Are Yellowstone-area bears really more dangerous?
As hunter-grizzly conflicts increase in the Northern Rockies, one name keeps appearing in the accounts of run-ins, charges and maulings: Yellowstone.
That so many bad encounters occur “north of Yellowstone,” or “not far from Yellowstone Park,” seems to substantiate a general belief that grizzlies in the greater Yellowstone area—which includes hunting lands in Montana, Wyoming and Idaho— collide with hunters more often than bears in other regions.
“Yes, historically that’s true,” says Kevin Frey, bear management specialist with Montana’s Fish, Wildlife & Parks, who works in the Yellowstone Ecosystem. “We do seem to have a higher number of conflicts.”
In the last 4 years, according to Frey, 21 people were injured by Yellowstone-area grizzlies, and 48 griz have been killed by hunters.
Why so many clashes? The problem is not solely a matter of bear numbers, as some believe; other areas have as many grizzlies, with a lower percentage of conflicts.

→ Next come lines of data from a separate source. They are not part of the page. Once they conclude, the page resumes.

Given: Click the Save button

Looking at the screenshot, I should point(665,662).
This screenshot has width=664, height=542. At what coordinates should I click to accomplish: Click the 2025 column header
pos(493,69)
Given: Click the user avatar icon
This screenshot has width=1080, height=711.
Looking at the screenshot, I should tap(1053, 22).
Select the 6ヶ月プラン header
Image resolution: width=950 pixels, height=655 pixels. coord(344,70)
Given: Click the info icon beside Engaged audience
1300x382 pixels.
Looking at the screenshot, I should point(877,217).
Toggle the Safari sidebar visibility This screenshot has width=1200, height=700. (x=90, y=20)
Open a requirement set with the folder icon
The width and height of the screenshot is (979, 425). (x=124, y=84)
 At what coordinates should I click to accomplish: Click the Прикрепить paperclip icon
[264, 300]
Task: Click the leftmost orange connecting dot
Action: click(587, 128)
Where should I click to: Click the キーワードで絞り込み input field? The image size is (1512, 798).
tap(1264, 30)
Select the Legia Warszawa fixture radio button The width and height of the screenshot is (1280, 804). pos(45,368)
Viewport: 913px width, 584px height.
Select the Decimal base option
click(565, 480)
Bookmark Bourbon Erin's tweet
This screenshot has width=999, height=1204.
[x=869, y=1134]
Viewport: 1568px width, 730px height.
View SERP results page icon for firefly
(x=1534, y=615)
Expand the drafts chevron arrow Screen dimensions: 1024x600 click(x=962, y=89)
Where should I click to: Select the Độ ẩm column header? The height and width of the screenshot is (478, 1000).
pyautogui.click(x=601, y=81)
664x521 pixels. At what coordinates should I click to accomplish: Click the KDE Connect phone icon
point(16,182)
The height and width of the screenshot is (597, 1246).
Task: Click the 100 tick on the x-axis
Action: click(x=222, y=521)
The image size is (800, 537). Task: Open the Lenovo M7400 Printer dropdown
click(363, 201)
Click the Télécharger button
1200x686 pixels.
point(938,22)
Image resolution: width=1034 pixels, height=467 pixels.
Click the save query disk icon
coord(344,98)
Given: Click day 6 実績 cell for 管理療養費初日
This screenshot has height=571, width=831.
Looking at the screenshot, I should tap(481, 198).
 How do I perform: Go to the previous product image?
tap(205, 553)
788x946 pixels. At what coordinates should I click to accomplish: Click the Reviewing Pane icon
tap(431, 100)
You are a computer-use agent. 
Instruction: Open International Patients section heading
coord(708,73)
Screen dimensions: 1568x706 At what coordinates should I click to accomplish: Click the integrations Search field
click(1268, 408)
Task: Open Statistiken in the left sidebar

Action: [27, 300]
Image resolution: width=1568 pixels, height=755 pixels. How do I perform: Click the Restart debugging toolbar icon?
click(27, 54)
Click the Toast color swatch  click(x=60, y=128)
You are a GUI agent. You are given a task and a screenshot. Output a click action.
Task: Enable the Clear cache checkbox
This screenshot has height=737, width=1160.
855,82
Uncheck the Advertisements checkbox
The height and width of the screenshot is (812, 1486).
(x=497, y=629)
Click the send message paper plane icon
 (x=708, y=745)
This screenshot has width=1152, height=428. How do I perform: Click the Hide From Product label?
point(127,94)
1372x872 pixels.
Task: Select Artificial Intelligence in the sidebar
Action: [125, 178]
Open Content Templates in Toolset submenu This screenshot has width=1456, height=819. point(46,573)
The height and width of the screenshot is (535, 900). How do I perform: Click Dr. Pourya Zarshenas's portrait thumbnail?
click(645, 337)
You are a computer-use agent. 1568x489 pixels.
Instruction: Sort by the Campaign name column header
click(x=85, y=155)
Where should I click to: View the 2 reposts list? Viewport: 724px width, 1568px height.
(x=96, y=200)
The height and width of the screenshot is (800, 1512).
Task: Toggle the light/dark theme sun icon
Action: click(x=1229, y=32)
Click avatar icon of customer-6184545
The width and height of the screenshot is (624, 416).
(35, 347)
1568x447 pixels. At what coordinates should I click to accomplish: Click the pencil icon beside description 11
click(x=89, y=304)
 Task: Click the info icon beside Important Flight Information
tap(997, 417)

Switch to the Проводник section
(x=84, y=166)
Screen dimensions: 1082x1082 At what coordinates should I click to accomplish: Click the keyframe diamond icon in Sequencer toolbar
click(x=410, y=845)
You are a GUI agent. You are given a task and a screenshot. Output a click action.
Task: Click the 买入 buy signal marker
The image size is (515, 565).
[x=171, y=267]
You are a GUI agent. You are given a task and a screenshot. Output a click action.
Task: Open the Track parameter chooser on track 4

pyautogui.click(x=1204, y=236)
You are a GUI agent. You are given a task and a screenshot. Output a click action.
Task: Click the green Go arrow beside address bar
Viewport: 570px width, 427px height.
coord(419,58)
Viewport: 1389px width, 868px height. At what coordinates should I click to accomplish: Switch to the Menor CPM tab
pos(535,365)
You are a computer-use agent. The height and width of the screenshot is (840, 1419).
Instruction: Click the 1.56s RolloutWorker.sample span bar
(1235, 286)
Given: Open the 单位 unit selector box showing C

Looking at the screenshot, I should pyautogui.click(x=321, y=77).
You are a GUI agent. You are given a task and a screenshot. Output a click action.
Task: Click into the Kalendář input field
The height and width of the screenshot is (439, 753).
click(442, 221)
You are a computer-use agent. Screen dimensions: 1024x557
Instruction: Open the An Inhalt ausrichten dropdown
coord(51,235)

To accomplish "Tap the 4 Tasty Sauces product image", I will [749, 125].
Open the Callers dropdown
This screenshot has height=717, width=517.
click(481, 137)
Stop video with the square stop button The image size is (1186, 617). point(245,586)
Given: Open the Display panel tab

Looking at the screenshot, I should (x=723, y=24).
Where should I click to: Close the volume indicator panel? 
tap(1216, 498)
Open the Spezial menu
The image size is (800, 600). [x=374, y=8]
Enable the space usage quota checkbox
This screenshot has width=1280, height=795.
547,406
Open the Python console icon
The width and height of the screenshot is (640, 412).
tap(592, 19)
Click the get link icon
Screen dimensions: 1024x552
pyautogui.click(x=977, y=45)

“It’s mostly because the Yellowstone bear is more of a meat-eater than the northern bear,” Frey explains. “In the northern system they have an abundant huckleberry crop and the bears do well with that. Bears everywhere eat meat, don’t get me wrong; but in Yellowstone the grizzly’s diet is heavily protein, whether it’s ground squirrels, bison, elk, carcasses or scavenging winter kills. They hunt calves in spring, they make adult animal kills periodically; and they do actively seek out and latch onto what hunters leave on the landscape in fall, which keeps them in close contact with hunters.” Given this proximity, Frey says, it’s only a matter of time before bears and hunters “bump into each other at too close a range.”
Yellowstone grizzlies are not “meaner” because they eat so much meat, Frey says, although competition with other bears might result in griz that are more defensive over a carcass, and more aggressive in hurrying to claim a gut-pile or carcass.